Dawn of the Planet of the Apes has something more to show than the usual whiz-bang action that comes with blockbuster films.
The film uses the dynamics between two distinct yet related species, both of which are more similar than they would admit. Familiar themes are played out effectively – politics, loyalty, ambition, and the unreliability of those who appear as they’re expected to be.
Caesar yelling Go! is as riveting as Dreyfus (Gary Oldman) yelling “They are animals!”
Humans are just a different kind of animal. Like all animals, we all want to survive. And with survival, fear and hatred often come with it.
Solid performances from the cast help bolster this undercurrent. The vivid visual effects ensure that the acting of the humans behind the CGI characters aren’t lost. Andy Serkis proves he is unrivaled while Toby Kebbell almost steals the show.

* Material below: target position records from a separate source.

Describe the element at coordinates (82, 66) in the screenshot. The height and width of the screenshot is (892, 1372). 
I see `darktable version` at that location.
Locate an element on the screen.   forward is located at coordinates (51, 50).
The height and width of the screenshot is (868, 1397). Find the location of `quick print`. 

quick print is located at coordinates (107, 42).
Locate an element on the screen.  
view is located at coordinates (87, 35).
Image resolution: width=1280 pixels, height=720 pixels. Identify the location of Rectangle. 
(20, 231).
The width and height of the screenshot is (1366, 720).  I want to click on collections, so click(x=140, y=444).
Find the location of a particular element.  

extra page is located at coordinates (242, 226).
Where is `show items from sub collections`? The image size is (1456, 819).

The well-composed action scenes are backed by a pulse-pounding score. The characters aren’t lost in the fray.
On the other hand, the sequel tackles a more conventional route compared to its predecessors.
The first movie has big ideas such as racism and corporate greed, but Dawn comes with the usual xenophobic asshole who ruins things. The action scenes could have benefited from creative and inventive use of the verdant foliage and ruins but you get the usual guns and explosions.
Caesar does have internal conflict, but the rest of the characters are one-dimensional. He and Koba make leaps in language development, which diminishes the power of his words on humans. Less would have been more.
These flaws aside, Dawn of the Planet of the Apes made the effort to be an entertaining and intelligent film. This could have easily been just about gun-toting horse-riding apes battling against the human underdogs. Fortunately, it doesn’t insult the intelligence of its audience.
Dawn of The Planet of The Apes
Dawn of the Planet of the Apes is a potent blockbuster film with Shakespearean themes that go side by side with vivid CGI.